Brexit não chegou ao fim

Impasse que dura desde 2016 deverá começar a ser resolvido em janeiro.’Que comece a cicatrização’, declarou Boris Johson.

Westminster vai ser inundada por uma maré azul, quando os 364 deputados conservadores eleitos esta quinta-feira tomarem posse, a 17 de dezembro. São a maioria entre os 650 deputados britânicos e terão «concretizar o Brexit» como primeira prioridade. Ainda antes do Natal deverão começar a discutir o atual acordo de saída do Reino Unido da União Europeia, aprovado por Bruxelas e negociado por Johnson. Tudo indica que o aprovarão algures em janeiro, pondo fim ao impasse no Parlamento britânico que dura desde o referendo de 2016 – a rutura com a UE ficou praticamente garantida. «Que comece a cicatrização», declarou Johnson. Isto significa que estamos nos últimos episódios da saga do Brexit? Nem por sombras.

No momento em que o acordo de Johnson entrar em vigor, começa o contra-relógio do período de transição, até dezembro de 2020. Até lá, o Reino Unido e o resto da Europa terão de renegociar boa parte da sua relação, do comércio à cooperação na ciência, educação, segurança, passando pela política migratória. As negociações oficiais só deverão começar em março, mas Johnson só tem até junho para pedir uma extensão de um ou dois anos – algo que durante a campanha eleitoral garantiu que não precisava.

«O período médio de tempo para negociar um acordo de comércio é 48 meses», alertou Catherine Barnard, professora de Direito Europeu na Universidade de Cambridge, quando questionada em outubro pelo comité parlamentar para a saída da UE. E acrescentou, como dificuldade adicional: «Nunca antes tivemos um acordo de divergência, em vez de convergência».

A velocidade das negociações dependerá muito do grau de alinhamento que Londres estará disposta a manter com Bruxelas: por exemplo, a nível de regulações ambientais, fiscais e de qualidade. «Não queremos que sejam um competidor injusto», avisou o Presidente francês, Emmanuel Macron, mal foi conhecido o resultados das eleições britânicas. Se os conservadores «querem um acordo comercial ambicioso, eles sabem quais são os padrões europeus, a nível do clima, padrões sociais e tudo o resto», clarificou.

Aqui, Johnson está perante o proverbial pau de dois bicos.
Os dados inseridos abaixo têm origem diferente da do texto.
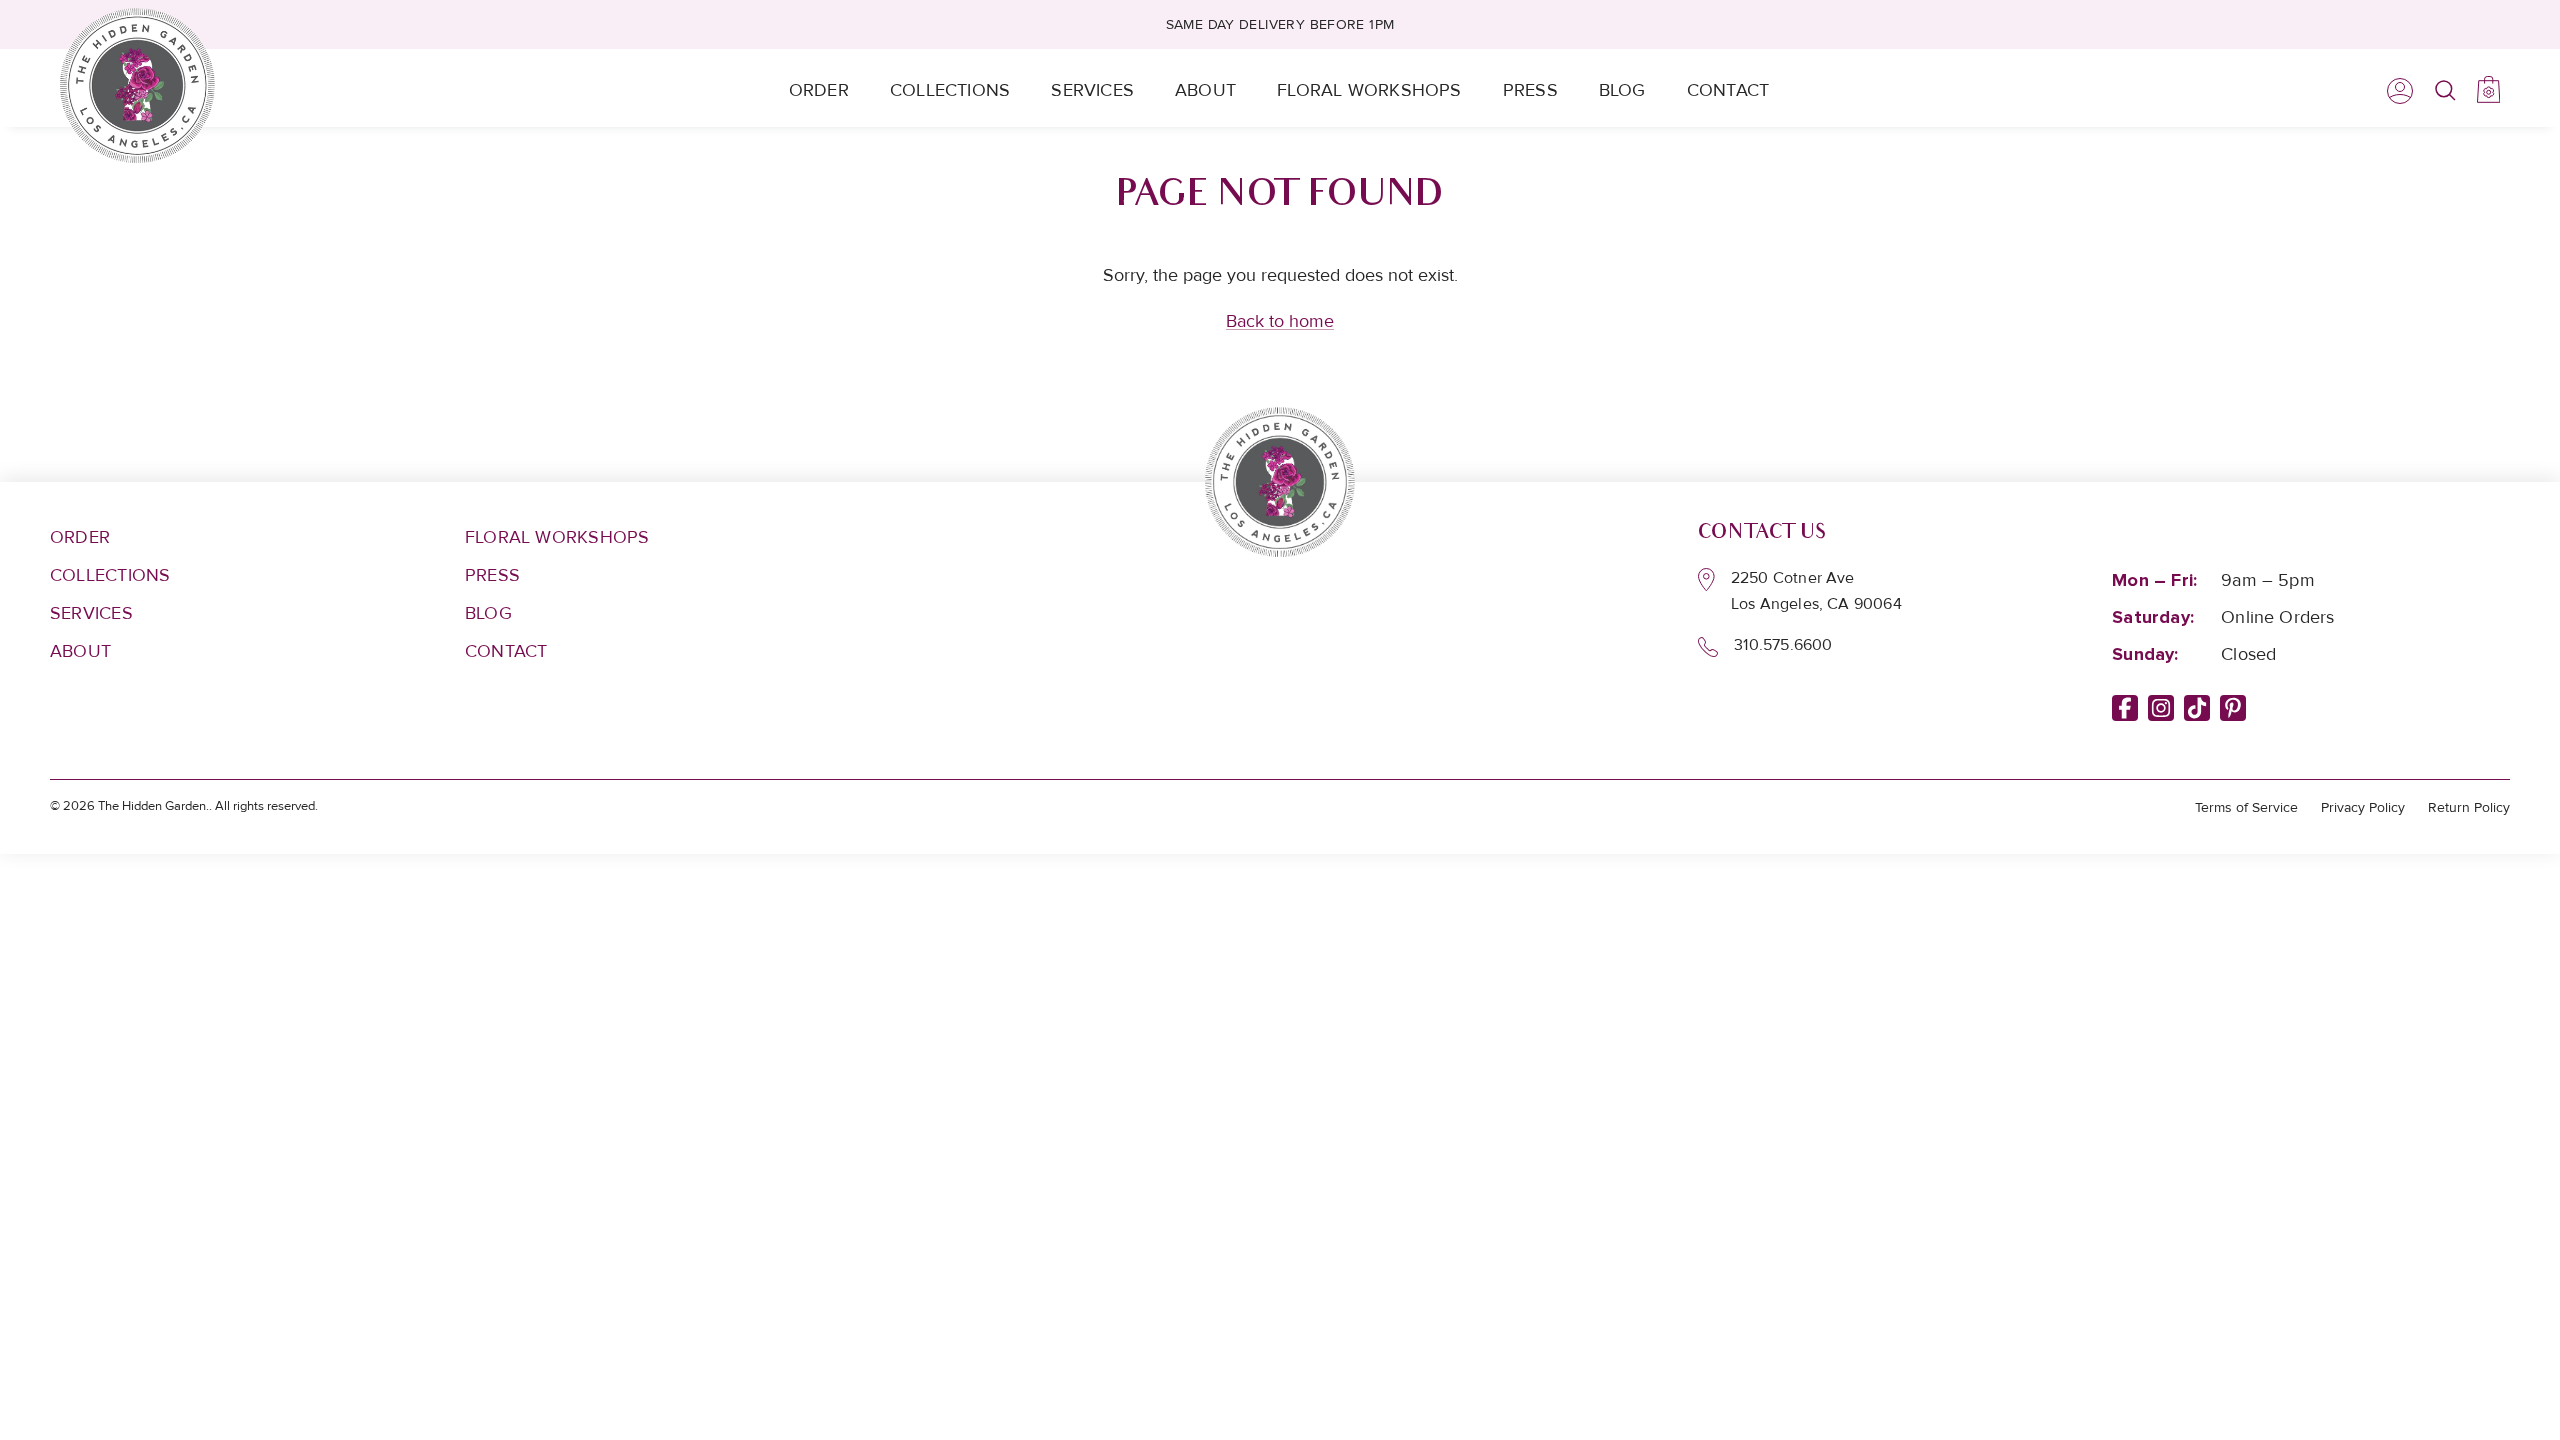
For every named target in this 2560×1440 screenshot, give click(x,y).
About (1205, 90)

Por um lado, quer acelerar o processo ao máximo. Por outro, quer afastar-se das regulações europeias, para facilitar acordos comerciais com países fora da UE, com padrões mais baixos, como os Estados Unidos, de Donald Trump. «Parabéns a Boris Johnson», tweetou o Presidente dos EUA, prometendo que o futuro acordo entre os dois «tem o potencial de ser muito maior e mais lucrativo que qualquer acordo que pudesse ser feito com a UE».

 

O futuro ainda é incerto

Mesmo após o Parlamento britânico aprovar o acordo de Johnson, como parece certo, a saída não negociada deverá continuar em cima da mesa. O Reino Unido pode acabar por fazê-lo na mesma em 31 de dezembro de 2020, se não se entender com a UE: aliás, é este o cenário favorito de muitos dos conservadores mais eurocéticos.

Do lado oposto da bancada conservadora, onde se posicionam pesos pesados como a ex-primeira-ministra Theresa May e o antigo chanceler Philip Hammond, é preferido um alinhamento mais próximo com Bruxelas – e provavelmente uma extensão do prazo para negociar.

Outra hipótese é uma espécie de acordo provisório, como foi sugerido pela líder da Comissão Europeia, Ursula von der Leyen. «Teremos de prioritizar», declarou a líder da Comissão Europeia, prometendo focar-se em assuntos que «não têm um enquadramento onde se basear [sem as regras europeias] ou em que não é possível tomar medidas unilaterais de contingência». Ou seja, focar-se primeiro em setores como a segurança, pescas e comércio – que «ficarão à beira do precipício económico se não se lidar com eles até ao final de 2020», explicou Von der Leyen. E deixar outras pastas para depois, como o setor financeiro.